Her policy: negotiate ceasefires, offer demobilization incentives, and address the root causes — poverty, lack of land, state absence. It's a textbook conflict resolution strategy. But in a country where the ELN just massacred 17 civilians in a single attack, textbooks feel naive.
"We've tried the hardline approach for decades. It didn't work. All it did was fill cemeteries and make the cartels richer."
The polls show Rojas trailing by 5 points. Colombians are tired. They want results, not process.
The Iron Fist
López doesn't do nuance. "No more negotiations with terrorists," he barks at rallies, his voice hoarse from screaming over the roar of supporters. His plan: declare a state of emergency, deploy the military to every corner of the country, and double the budget for police and intelligence. He's promised to extradite captured drug lords within 48 hours — no due process delays.
Trump has already tweeted his endorsement: "Enrique López will make Colombia safe again. Great for the USA!" The López campaign has run ads featuring Trump's face and the slogan "Order vs. Chaos." It's working.
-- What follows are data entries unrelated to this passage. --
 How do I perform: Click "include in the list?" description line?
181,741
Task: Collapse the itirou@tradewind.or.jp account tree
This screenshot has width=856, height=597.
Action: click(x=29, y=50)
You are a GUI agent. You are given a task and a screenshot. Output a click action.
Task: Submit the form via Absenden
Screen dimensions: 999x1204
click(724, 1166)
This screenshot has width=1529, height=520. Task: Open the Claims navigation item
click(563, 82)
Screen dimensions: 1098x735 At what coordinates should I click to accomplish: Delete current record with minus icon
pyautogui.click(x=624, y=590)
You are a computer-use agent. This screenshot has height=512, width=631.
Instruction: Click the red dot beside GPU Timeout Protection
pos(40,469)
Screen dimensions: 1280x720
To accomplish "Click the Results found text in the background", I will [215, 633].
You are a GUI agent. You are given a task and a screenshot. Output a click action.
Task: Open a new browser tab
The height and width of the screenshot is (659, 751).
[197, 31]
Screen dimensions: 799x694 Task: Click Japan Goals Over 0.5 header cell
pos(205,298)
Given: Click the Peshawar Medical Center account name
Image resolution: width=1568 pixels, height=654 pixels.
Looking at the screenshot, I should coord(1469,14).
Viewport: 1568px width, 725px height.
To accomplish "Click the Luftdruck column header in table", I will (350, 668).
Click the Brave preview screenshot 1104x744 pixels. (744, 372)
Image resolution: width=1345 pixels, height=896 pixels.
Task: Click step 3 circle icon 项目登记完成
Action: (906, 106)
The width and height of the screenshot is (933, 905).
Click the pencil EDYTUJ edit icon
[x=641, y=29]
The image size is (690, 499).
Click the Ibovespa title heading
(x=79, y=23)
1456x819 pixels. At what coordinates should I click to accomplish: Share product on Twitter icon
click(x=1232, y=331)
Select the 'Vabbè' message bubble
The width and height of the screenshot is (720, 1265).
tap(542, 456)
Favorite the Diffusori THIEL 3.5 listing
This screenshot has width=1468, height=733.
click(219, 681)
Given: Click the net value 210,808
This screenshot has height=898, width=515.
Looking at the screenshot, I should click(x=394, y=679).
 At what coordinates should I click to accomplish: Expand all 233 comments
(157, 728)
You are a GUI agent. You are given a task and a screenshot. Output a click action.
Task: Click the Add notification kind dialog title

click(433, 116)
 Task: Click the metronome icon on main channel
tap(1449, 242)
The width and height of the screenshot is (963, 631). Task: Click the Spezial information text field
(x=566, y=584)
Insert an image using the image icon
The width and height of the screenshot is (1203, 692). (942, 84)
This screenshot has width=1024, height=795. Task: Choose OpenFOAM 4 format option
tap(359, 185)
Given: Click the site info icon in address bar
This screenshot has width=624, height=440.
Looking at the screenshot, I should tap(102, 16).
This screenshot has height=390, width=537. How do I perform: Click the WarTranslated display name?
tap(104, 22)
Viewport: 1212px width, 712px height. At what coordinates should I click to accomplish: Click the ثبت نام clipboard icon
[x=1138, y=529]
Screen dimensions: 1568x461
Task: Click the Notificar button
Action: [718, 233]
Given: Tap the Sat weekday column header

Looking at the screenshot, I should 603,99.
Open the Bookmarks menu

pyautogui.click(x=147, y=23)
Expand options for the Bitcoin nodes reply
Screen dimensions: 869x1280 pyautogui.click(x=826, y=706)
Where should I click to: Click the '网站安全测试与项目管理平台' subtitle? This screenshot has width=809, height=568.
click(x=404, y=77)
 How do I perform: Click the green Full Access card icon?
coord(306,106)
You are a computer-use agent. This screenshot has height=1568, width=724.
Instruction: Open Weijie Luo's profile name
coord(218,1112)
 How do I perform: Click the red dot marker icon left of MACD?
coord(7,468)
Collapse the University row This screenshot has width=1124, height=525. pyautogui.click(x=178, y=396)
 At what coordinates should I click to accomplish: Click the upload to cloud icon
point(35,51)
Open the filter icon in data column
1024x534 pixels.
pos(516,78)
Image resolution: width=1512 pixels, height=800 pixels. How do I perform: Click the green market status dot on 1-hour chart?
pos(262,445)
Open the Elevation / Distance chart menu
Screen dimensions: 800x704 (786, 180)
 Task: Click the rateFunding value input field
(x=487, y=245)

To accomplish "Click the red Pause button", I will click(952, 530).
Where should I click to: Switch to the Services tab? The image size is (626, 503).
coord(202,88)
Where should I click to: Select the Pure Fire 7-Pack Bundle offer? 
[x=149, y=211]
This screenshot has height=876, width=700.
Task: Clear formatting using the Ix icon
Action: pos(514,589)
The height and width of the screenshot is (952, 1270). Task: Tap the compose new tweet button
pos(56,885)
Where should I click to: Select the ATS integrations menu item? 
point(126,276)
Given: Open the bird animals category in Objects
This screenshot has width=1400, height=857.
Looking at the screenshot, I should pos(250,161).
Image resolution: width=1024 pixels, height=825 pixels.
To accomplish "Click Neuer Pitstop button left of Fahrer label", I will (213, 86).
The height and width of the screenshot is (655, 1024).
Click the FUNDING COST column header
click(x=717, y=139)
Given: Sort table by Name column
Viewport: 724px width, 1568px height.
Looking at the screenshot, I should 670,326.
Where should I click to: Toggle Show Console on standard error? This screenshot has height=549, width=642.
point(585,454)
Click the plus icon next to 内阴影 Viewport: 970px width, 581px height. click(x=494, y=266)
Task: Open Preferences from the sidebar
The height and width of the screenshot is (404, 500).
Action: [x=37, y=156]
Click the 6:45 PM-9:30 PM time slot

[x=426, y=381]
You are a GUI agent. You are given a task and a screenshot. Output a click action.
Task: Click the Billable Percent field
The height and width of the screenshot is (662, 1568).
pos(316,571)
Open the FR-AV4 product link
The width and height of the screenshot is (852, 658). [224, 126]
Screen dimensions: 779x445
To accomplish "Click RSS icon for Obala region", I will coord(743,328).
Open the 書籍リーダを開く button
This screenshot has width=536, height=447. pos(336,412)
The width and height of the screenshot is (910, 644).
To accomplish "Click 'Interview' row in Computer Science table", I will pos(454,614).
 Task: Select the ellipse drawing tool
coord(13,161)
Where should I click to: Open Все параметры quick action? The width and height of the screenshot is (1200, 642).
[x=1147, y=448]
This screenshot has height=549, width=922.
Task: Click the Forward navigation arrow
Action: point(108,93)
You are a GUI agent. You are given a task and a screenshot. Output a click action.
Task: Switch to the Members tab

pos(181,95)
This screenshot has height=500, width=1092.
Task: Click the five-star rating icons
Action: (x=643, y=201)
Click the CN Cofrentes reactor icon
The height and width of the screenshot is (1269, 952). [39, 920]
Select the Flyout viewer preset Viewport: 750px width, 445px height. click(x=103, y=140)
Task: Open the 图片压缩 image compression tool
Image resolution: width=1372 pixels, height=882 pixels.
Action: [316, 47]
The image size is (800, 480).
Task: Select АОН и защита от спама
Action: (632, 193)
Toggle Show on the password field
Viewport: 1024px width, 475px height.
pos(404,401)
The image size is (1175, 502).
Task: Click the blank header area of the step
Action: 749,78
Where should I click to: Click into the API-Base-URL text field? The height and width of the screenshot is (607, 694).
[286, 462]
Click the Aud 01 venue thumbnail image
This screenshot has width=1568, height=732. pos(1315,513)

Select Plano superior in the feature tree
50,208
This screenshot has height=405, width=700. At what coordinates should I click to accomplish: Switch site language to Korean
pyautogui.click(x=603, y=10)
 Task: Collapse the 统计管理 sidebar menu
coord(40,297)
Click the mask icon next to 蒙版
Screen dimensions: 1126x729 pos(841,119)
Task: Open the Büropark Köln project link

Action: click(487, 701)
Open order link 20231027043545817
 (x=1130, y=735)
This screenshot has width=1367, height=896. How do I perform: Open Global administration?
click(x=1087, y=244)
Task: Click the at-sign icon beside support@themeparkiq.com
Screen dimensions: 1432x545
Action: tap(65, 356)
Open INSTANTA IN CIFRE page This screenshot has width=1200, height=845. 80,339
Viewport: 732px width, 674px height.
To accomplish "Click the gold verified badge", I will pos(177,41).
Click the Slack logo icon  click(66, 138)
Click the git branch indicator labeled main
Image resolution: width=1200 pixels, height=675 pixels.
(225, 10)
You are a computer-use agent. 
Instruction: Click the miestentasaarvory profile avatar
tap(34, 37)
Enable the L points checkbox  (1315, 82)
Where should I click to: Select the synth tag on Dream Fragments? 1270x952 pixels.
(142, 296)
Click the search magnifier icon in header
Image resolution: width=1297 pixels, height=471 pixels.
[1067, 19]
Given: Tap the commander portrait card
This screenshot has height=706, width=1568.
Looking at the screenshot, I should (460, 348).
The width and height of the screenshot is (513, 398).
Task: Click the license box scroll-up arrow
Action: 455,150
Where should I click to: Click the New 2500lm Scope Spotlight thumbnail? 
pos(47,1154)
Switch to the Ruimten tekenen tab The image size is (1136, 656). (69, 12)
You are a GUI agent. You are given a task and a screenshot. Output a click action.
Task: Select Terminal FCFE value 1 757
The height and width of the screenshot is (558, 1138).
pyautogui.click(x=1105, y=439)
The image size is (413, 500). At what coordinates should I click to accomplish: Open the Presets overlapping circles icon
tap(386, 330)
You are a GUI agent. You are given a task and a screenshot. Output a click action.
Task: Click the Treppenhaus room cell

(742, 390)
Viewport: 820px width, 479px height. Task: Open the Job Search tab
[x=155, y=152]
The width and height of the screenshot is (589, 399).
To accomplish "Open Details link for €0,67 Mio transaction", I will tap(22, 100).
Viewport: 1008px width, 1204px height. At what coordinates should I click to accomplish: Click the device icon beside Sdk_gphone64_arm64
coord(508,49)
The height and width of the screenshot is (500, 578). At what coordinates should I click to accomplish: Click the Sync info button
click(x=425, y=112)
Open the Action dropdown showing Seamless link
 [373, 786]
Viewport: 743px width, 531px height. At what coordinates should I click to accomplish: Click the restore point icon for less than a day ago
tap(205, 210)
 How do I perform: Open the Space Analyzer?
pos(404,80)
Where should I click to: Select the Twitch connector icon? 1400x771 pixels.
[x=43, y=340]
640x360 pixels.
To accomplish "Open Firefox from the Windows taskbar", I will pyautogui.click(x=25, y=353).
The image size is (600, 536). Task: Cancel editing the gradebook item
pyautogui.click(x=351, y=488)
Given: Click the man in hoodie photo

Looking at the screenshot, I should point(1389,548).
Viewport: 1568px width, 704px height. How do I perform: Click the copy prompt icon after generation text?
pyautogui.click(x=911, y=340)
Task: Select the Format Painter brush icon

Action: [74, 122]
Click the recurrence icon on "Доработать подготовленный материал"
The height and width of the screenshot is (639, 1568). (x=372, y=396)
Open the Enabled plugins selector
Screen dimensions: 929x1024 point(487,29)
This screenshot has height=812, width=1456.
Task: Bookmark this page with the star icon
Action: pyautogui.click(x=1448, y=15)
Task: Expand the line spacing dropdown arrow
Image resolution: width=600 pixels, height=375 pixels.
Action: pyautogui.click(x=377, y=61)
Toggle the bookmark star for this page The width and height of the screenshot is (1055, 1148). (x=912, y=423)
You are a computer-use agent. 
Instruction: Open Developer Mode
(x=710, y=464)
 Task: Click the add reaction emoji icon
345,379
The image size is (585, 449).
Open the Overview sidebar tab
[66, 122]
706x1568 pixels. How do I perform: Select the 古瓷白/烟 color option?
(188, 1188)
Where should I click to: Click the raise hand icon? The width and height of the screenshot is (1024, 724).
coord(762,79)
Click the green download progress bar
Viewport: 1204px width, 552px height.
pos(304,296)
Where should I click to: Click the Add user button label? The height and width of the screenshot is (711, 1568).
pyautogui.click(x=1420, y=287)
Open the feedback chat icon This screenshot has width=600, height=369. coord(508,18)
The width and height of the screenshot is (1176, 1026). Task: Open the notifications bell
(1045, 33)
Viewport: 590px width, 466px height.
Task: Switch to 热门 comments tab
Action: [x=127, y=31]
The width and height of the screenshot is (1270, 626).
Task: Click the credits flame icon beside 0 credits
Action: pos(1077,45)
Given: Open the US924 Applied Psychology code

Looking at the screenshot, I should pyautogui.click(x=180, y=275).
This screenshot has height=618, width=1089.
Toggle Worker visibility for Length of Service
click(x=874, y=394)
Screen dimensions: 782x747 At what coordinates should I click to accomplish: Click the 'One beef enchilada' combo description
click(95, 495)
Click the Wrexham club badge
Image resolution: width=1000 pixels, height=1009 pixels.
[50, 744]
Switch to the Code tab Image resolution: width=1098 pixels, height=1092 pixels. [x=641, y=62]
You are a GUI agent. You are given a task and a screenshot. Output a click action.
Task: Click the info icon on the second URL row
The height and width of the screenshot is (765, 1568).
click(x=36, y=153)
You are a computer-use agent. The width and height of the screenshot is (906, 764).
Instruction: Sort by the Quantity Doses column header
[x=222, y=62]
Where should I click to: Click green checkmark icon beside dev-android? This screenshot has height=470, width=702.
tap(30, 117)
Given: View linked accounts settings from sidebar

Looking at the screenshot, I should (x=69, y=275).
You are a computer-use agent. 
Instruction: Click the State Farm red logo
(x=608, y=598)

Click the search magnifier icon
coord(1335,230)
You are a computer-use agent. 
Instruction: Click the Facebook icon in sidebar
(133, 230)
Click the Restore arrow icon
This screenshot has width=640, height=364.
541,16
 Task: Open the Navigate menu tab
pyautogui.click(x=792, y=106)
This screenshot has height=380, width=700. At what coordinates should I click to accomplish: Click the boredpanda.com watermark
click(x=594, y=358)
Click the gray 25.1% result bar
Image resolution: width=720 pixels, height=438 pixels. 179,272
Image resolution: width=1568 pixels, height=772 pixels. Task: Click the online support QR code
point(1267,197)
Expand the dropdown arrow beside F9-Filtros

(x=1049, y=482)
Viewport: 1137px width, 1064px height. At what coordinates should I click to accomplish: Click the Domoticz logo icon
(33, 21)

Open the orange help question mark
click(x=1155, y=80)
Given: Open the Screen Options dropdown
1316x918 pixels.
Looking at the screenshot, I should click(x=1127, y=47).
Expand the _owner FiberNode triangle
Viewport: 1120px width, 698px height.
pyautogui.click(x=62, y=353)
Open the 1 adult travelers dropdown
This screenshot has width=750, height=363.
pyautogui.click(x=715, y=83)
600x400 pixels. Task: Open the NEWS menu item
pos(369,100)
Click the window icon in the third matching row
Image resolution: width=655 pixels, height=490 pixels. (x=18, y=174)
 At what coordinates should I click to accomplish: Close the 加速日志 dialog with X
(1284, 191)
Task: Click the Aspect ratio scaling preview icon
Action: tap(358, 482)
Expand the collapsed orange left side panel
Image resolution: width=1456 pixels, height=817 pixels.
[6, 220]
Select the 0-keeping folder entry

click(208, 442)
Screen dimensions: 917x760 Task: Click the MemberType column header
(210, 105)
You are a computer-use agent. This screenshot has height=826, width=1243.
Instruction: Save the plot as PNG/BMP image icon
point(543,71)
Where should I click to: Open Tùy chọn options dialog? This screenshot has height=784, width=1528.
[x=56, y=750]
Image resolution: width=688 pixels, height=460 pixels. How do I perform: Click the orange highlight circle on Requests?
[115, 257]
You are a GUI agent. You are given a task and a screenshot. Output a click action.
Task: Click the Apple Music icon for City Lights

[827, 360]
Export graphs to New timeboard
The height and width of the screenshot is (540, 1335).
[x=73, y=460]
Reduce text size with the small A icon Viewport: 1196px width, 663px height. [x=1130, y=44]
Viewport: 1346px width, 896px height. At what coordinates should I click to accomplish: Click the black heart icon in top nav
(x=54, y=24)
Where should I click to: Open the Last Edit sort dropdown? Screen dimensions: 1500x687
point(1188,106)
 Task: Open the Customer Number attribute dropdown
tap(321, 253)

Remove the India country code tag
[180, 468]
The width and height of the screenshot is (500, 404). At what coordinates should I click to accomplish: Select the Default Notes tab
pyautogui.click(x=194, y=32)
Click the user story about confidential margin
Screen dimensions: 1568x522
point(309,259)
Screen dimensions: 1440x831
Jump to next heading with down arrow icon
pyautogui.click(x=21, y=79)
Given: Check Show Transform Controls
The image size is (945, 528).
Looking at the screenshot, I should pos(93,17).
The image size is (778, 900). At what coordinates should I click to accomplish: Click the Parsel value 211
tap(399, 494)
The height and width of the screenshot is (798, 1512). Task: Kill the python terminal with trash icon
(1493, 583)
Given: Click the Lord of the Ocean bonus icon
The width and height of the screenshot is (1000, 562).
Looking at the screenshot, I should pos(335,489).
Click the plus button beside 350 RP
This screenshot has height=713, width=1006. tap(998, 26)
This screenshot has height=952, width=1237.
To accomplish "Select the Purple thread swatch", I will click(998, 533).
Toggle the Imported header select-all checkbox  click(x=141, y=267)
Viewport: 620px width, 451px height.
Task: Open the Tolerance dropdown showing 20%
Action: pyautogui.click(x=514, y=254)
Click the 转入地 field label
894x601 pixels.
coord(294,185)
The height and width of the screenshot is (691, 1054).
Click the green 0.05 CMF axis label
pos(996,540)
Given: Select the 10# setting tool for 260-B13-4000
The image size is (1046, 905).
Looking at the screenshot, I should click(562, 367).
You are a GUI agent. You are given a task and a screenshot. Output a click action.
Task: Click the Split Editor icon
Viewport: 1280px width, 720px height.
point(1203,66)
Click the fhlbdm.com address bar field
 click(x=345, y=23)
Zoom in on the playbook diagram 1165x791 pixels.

But critics point to the human cost. López's military strategy would likely involve aerial bombing of jungle camps — and civilians live in those jungles. "He's going to kill more people than the cartels do," warns Human Rights Watch's Maria Jimenez. "We've seen this playbook before. It ends with mass graves and more recruits for the gangs."
Two Colombias
The divide isn't just political — it's geographic. In Bogotá and Medellín, where the violence feels distant, voters lean toward Rojas's peace plan. But in the countryside, where armed groups control the roads and extort farmers, López's tough talk resonates.
I met Luis, a coffee grower in Caquetá, who told me his brother was kidnapped by the ELN last year. "They want to talk? Talk to my brother's ghost." He's voting for López. "At least we'll know who the enemy is."
Meanwhile, in the capital, university student Ana Maria sees López as a threat to democracy. "He's an authoritarian. He'll use the army to silence protesters, just like in the 90s."
The American Factor
Then there's the elephant in the room: Washington. The U.S. has poured $10 billion into Colombia's war on drugs since 2000. That money comes with strings attached. Trump wants results — fewer coca plants, more body bags. An endorsement from him isn't just symbolic; it signals that U.S. aid will flow to López's security apparatus, no questions asked.
Rojas's camp has tried to play down the foreign interference angle, but it's impossible to ignore. "This election isn't being decided in Colombia," she said in a debate. "It's being decided in Mar-a-Lago."
What's at Stake
Let's be blunt: neither option is perfect. Rojas's peace talks could fail, giving the gangs time to regroup. López's crackdown could ignite a war that kills thousands more. But to pretend there's no difference is a cop-out.
Rojas offers a chance — a slim one — to break the cycle. López offers certainty: more violence, but maybe with a winner.
Colombia's choice isn't between good and evil. It's between a flawed peace and a brutal war. And next Sunday, the bullet-riddled posters will give way to ballot boxes. The country will speak. And then the real fight begins.